> _Request_: Gather every line from the rows below that contains the string "height". Case counts.

> _Dataset extract_:

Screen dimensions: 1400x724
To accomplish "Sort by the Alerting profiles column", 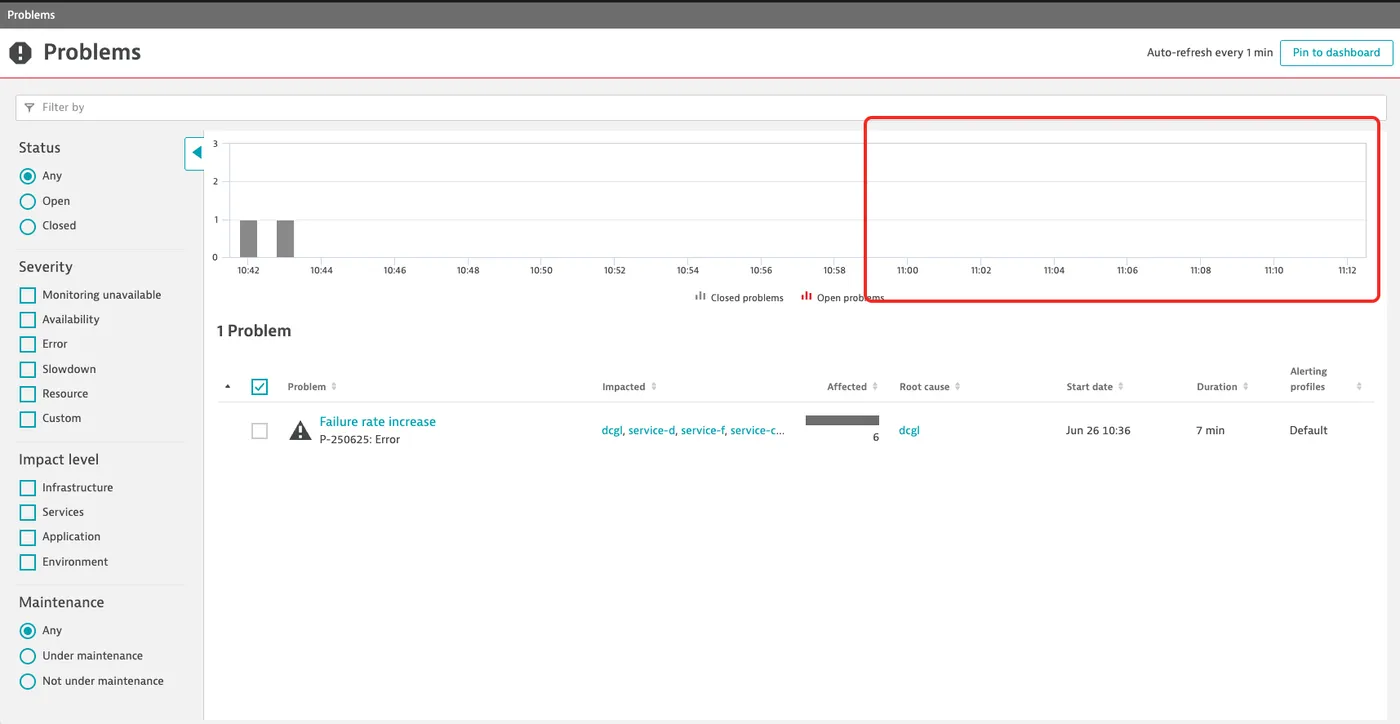I will 1359,387.
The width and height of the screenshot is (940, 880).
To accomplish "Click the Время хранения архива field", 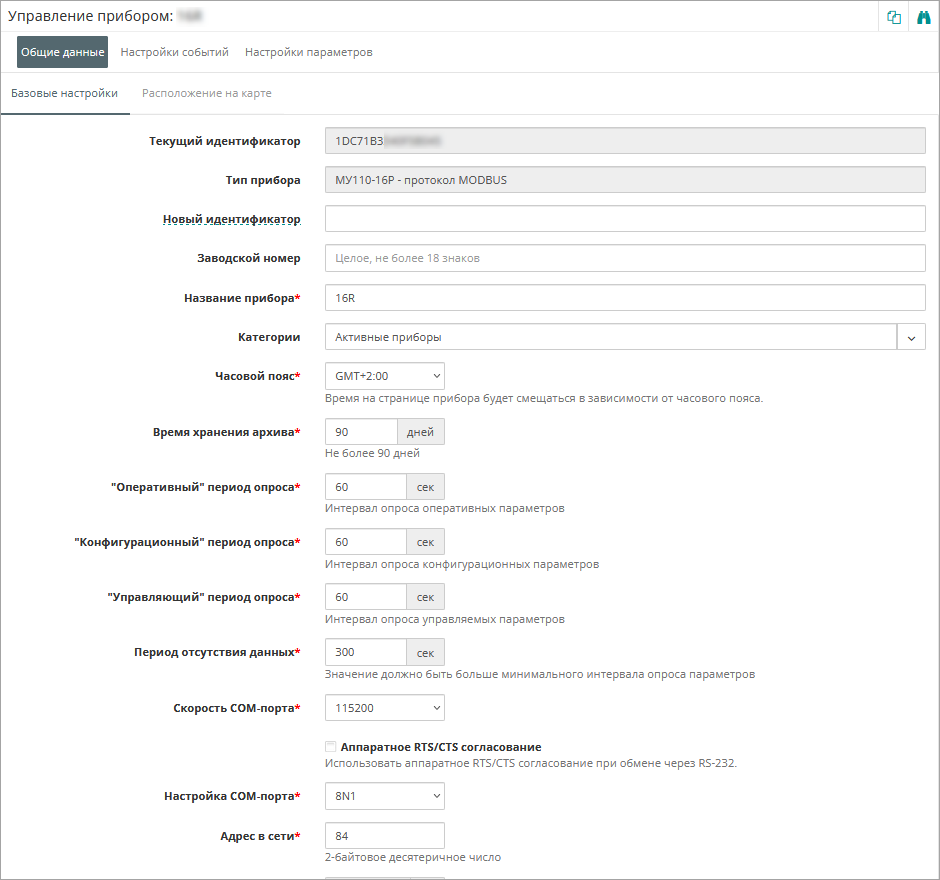I will pyautogui.click(x=361, y=432).
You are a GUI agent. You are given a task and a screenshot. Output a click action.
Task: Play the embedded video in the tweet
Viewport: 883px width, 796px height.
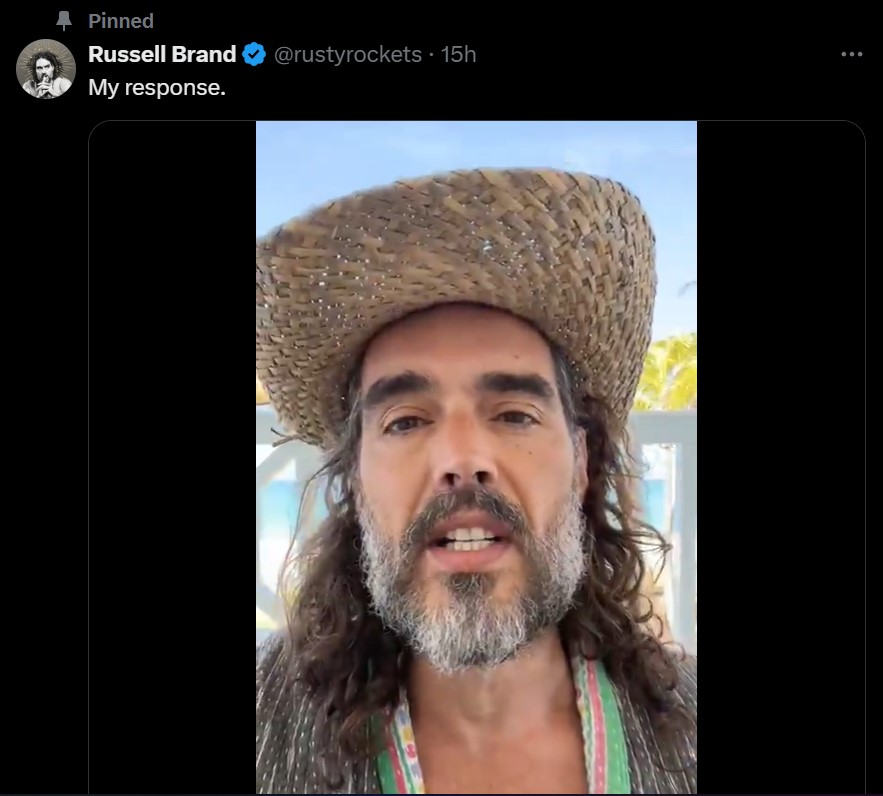[x=476, y=457]

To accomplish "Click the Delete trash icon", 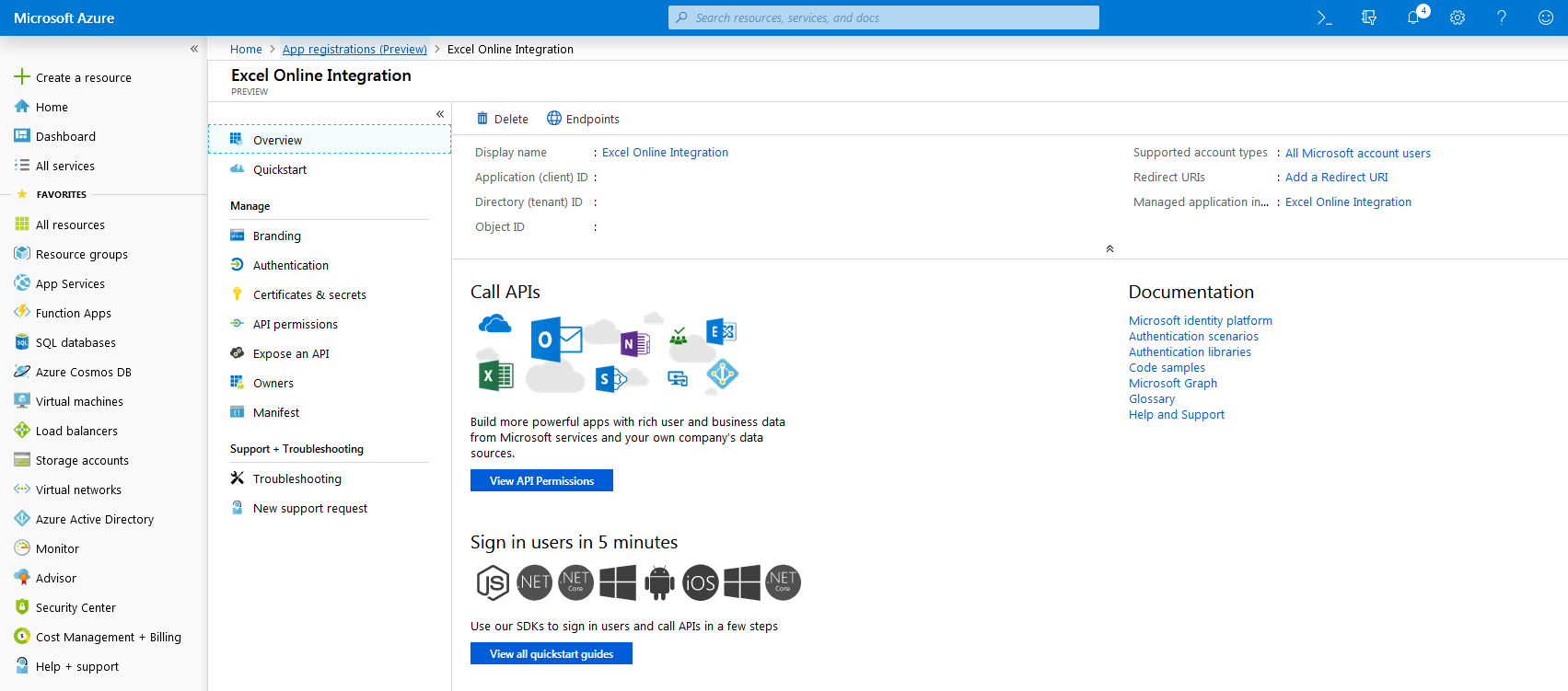I will pyautogui.click(x=482, y=119).
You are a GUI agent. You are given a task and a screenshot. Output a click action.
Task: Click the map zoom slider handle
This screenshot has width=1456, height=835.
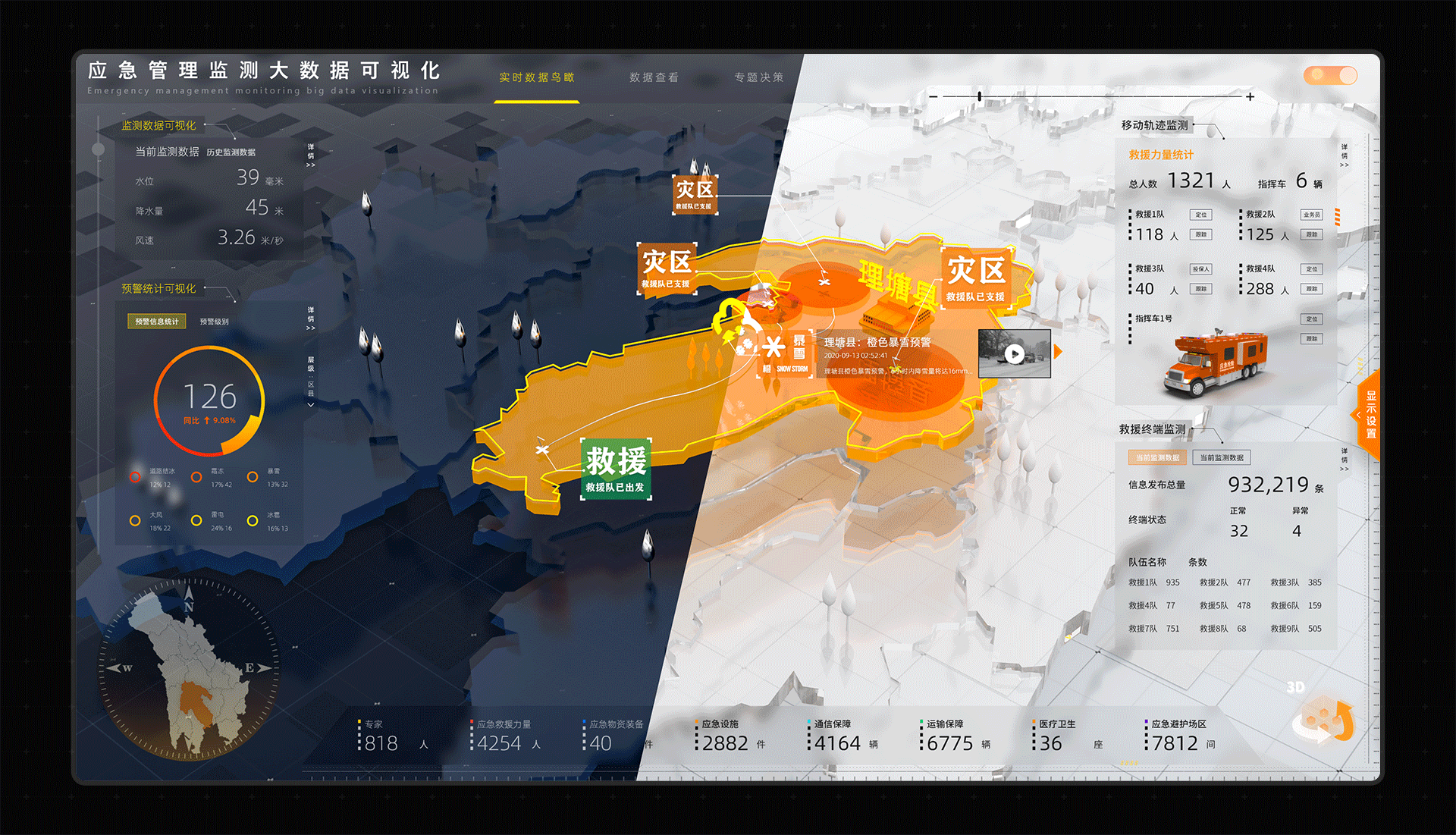click(980, 97)
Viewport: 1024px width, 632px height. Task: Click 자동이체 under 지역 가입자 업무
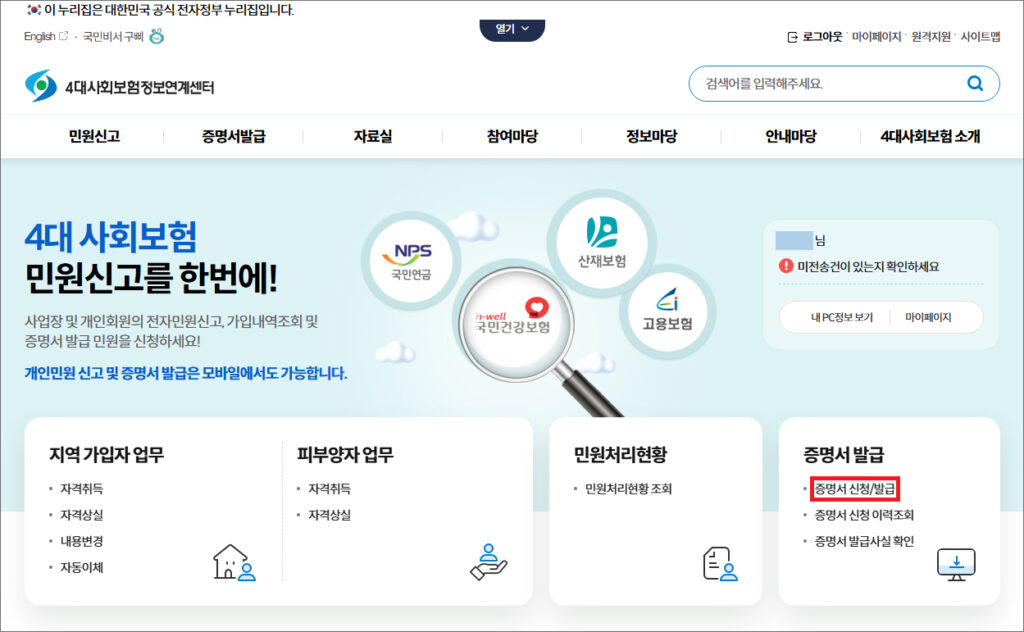point(81,567)
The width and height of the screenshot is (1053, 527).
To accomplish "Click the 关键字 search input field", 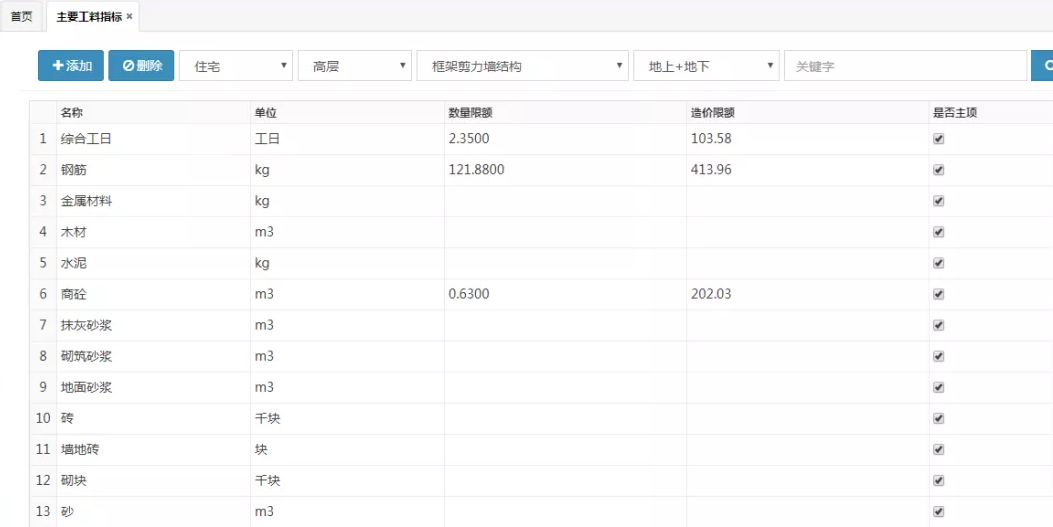I will pos(905,66).
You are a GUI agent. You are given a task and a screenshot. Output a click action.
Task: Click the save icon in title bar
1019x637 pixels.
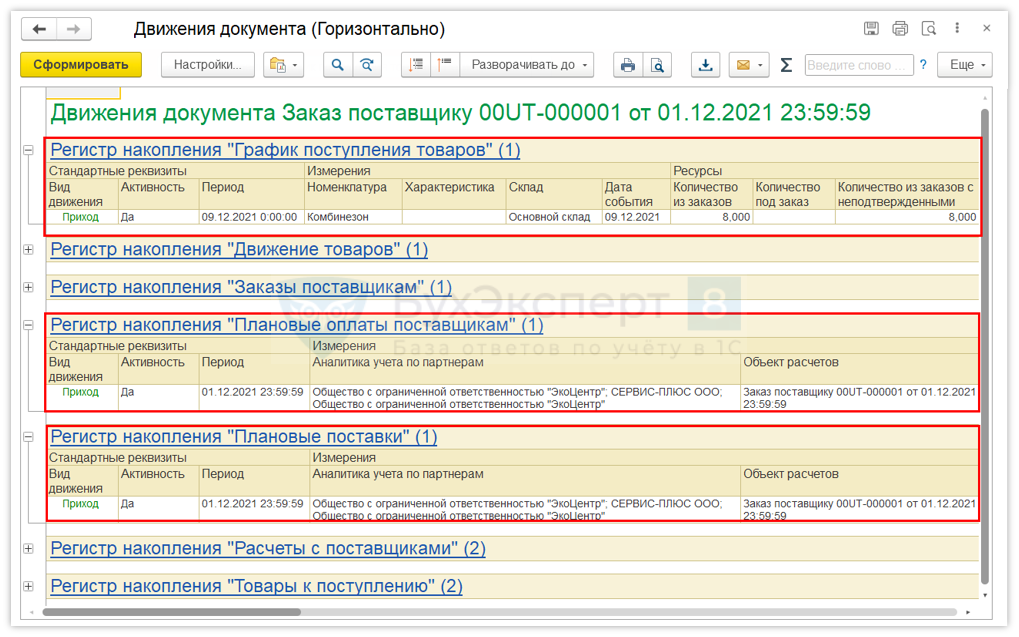(x=871, y=29)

> _Reply_:
The width and height of the screenshot is (940, 880).
Viewport: 883px width, 796px height.
This screenshot has width=1456, height=835.
Viewport: 1024px width, 632px height. Task: Click 자동이체 under 지역 가입자 업무
The width and height of the screenshot is (1053, 527).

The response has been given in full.